Luckily, Bennington was able to grab part of the sturdy stage set and prevent serious injury.
She is keen to note: “They’ve put a net in there now.”
Jim Steinman is still involved in the production
Steinman, who lives in New York, still watches every single performance of the show on a live video feed.
Andrew says: “He’s got his finger on the pulse. He’s always commenting on what he sees.”
Asked what the enigmatic songwriter is really like, Polec lights up: “He is out of this world wonderful.
“When I first met him it was the first day of the workshop in New York. He comes in and he’s got these huge sunglasses that are kind of like a Star Trek visor wrapped around his head.
“And he’s got this huge leather jacket with giant metal spikes coming out of it. And then you look down at his hands and he’s got these fingerless leather gloves with - no lie - coral reef coloured urchin spikes coming out of them. So I wasn’t sure if I should shake his hand or just admire his hand.”
Even people who’ve seen it 20 times might find a surprise or two when the show returns
The two stars can’t say just yet whether they’ll both be returning when the show moves into its new home at London’s Dominion Theatre in April - but Bennington promises it will be “a very exciting run.”
“All this news happened like literally three days ago,” says Polec. “So it’s all very fresh.”
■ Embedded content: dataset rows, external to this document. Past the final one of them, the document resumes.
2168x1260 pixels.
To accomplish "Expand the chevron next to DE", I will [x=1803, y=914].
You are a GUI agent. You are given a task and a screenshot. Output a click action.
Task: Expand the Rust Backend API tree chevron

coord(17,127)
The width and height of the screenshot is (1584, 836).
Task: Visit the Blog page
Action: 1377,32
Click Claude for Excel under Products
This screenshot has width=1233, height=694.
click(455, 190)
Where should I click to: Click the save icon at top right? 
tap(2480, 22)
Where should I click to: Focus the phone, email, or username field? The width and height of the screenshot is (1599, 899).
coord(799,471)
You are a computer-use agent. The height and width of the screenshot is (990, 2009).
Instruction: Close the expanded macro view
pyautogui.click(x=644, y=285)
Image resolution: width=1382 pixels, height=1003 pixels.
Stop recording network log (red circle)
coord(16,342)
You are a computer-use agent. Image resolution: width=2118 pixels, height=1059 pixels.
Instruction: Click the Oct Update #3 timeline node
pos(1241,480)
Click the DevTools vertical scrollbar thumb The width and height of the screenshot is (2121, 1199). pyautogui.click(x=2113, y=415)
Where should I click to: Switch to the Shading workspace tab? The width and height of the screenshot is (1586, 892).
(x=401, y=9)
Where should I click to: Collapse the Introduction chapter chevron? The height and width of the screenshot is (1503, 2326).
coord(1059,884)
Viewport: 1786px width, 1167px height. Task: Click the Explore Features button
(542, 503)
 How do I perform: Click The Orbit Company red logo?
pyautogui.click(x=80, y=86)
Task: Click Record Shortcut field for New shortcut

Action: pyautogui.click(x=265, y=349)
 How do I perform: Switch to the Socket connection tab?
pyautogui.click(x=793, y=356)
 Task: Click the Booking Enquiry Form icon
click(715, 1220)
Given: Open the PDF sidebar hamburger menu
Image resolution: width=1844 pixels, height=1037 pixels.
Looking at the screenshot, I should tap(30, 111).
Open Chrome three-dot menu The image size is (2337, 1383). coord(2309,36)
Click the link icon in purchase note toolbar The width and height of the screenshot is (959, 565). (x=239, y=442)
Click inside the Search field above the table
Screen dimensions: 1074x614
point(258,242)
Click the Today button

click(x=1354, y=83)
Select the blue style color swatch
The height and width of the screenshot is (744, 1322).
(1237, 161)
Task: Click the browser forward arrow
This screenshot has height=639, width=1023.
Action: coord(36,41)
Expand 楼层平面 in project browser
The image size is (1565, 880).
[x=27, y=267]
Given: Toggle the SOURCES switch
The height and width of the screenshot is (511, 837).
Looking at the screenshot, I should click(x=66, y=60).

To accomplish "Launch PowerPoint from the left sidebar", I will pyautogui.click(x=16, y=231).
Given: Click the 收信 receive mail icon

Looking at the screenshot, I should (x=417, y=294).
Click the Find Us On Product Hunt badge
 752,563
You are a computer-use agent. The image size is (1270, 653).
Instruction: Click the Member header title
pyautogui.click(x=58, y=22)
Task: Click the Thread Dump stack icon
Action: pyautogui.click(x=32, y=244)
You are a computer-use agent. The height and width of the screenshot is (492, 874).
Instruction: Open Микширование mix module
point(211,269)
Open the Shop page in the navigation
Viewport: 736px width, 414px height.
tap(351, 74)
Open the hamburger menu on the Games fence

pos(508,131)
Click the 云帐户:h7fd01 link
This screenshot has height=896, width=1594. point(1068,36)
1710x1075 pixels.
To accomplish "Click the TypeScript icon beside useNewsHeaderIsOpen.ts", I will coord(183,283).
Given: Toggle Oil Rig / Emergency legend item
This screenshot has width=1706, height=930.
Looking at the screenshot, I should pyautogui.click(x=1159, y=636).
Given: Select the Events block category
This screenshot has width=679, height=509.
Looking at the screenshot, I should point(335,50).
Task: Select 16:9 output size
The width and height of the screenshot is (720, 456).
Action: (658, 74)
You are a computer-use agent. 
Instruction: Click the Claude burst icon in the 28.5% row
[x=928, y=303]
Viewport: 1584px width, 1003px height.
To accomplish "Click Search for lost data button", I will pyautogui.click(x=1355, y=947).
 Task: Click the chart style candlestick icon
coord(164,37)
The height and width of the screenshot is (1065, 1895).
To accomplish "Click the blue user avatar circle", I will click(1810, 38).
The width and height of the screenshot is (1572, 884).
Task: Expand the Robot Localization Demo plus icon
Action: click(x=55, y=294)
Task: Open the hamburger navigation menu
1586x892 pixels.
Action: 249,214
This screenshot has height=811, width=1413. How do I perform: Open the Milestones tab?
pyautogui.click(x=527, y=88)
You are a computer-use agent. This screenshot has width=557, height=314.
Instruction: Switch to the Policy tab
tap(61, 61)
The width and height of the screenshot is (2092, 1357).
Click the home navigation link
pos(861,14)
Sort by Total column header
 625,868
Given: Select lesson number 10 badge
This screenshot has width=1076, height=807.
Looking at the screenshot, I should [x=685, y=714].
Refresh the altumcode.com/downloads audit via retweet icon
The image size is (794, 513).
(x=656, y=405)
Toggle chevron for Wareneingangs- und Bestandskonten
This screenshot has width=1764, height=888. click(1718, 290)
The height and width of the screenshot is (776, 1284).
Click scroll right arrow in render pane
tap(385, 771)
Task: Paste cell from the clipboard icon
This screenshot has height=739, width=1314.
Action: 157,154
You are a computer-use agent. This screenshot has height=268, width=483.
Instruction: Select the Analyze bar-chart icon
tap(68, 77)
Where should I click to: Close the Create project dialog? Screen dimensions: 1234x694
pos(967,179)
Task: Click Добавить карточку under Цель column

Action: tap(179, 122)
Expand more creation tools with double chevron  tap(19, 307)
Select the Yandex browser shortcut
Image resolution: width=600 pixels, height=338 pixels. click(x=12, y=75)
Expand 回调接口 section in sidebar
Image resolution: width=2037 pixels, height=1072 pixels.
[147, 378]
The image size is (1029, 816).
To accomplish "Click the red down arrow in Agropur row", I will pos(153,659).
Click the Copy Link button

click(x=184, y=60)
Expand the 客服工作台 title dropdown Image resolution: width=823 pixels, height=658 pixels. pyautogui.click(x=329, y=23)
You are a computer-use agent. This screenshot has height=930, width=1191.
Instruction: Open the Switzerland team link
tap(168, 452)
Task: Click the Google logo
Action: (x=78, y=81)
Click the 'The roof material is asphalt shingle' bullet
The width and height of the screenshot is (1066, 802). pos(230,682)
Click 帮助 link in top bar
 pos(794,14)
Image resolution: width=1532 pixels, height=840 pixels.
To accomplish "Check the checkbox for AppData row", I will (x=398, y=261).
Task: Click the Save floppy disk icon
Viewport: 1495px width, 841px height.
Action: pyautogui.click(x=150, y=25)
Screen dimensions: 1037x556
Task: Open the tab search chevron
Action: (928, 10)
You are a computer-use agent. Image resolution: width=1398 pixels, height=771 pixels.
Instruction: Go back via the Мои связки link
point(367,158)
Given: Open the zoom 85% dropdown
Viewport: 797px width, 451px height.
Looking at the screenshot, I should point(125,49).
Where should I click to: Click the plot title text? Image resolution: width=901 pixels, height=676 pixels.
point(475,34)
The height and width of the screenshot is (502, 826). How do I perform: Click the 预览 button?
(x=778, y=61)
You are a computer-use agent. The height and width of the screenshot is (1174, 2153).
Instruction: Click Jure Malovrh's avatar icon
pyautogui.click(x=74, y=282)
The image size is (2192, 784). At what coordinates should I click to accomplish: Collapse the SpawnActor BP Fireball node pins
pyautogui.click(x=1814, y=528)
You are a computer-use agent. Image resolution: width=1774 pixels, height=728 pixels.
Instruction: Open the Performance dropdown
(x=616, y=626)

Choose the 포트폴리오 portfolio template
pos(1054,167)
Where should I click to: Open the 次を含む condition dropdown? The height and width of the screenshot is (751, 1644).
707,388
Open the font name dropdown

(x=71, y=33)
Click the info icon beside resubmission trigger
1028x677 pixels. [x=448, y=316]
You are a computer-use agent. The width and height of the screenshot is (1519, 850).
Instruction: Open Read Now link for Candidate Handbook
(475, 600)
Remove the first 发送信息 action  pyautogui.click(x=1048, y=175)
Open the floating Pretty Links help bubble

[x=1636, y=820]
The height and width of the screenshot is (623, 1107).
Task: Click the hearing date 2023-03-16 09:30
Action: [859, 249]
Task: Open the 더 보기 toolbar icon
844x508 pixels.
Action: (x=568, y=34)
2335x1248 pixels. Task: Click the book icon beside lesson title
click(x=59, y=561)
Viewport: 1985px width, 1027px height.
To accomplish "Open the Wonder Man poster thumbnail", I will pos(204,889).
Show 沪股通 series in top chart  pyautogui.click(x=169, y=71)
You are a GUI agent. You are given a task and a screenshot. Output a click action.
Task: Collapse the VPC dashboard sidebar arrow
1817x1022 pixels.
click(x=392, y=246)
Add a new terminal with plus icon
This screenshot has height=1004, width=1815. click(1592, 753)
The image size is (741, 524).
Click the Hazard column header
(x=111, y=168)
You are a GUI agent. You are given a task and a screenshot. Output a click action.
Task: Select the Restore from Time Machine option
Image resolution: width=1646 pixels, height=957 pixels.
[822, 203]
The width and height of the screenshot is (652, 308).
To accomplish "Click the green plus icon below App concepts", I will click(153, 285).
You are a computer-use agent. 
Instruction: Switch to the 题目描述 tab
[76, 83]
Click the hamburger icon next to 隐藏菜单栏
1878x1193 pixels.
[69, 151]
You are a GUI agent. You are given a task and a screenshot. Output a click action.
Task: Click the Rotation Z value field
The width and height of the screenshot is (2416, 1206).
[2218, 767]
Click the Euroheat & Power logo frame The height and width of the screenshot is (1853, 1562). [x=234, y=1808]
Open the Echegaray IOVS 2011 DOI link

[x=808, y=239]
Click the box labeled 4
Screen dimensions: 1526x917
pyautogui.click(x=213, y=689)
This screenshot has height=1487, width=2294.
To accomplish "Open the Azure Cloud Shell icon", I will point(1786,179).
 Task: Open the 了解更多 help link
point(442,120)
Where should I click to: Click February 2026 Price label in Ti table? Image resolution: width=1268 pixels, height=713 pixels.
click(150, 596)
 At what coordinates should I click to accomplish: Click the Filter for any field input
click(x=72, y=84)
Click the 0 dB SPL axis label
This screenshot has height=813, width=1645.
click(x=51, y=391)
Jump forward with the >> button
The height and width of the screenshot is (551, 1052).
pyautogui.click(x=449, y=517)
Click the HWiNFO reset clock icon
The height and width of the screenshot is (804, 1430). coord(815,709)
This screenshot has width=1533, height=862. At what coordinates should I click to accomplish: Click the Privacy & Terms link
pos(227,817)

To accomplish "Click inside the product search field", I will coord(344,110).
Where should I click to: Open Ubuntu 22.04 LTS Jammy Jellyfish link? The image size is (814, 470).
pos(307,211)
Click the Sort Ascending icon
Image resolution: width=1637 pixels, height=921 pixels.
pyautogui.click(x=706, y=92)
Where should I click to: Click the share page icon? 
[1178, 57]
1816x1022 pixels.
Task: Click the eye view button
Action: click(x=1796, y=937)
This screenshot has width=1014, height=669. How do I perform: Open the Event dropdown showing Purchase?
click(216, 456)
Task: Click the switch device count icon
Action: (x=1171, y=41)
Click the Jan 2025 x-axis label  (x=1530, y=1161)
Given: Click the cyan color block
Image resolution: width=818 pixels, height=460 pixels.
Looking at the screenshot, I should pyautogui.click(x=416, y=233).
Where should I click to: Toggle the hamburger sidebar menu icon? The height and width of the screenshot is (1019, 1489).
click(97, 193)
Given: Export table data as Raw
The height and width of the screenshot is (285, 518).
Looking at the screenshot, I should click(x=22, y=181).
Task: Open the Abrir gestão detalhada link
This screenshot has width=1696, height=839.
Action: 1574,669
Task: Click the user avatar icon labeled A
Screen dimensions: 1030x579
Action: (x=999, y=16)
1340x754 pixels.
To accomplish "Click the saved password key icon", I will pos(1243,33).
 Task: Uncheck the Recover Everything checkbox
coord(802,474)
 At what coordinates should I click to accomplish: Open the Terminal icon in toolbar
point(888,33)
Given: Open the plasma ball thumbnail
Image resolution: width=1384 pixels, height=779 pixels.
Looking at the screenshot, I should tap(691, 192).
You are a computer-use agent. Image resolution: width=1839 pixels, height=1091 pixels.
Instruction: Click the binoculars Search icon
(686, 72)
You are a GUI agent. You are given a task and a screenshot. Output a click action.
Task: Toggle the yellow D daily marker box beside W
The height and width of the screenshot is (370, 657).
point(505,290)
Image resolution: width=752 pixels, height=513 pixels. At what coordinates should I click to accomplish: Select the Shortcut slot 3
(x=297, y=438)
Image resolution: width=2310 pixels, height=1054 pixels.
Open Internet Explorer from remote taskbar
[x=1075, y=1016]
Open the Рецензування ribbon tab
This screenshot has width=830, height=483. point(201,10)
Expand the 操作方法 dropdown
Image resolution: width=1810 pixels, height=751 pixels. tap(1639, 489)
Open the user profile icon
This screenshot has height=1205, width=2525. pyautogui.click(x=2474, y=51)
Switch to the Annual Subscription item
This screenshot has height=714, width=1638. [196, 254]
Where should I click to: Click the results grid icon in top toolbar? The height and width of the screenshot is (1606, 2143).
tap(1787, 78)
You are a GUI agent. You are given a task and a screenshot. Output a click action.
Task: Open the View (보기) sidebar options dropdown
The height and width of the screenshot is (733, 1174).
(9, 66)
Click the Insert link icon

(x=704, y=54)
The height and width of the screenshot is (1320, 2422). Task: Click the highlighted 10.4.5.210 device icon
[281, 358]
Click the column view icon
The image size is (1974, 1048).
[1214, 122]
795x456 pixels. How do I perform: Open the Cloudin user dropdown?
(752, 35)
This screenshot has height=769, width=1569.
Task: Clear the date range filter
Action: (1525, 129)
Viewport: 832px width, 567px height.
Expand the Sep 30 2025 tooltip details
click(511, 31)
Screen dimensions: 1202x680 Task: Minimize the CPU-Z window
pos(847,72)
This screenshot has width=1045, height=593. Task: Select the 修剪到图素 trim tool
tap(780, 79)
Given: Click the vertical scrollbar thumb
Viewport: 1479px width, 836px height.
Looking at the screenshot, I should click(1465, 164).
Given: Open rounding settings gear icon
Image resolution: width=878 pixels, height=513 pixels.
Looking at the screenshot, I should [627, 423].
It's been a whirlwind 12 months for Bat out of Hell, culminating in a well recieved run in Toronto and last week's audience voted award.
Christina says: "It is crazy. I was saying this before. For this very prestigious award we were up against so many other musicals - many of which have run for a lot longer than us. And it’s incredible that we did a three month stop at the Coliseum and managed to garner as much support as we did.
"‘Stage dooring’ in Toronto is not such a big thing. I don’t think people really know that they can do it there.
"But the people that we see at stage door, almost every day, are fans from the UK. Almost every day there’s a fan from the UK at the stage door."
But the production team are still planning a few surprises for the show's return to the UK.
Andrew let slip: “I don’t know if I’m allowed to share this…but someone did mention something that possibly…possibly the band might start joining us on stage for songs. I think that’s one of the ideas that’s being thrown around.”
Bat out of Hell returns to London's Dominion Theatre from Monday, April 2 2018. Tickets are on sale now.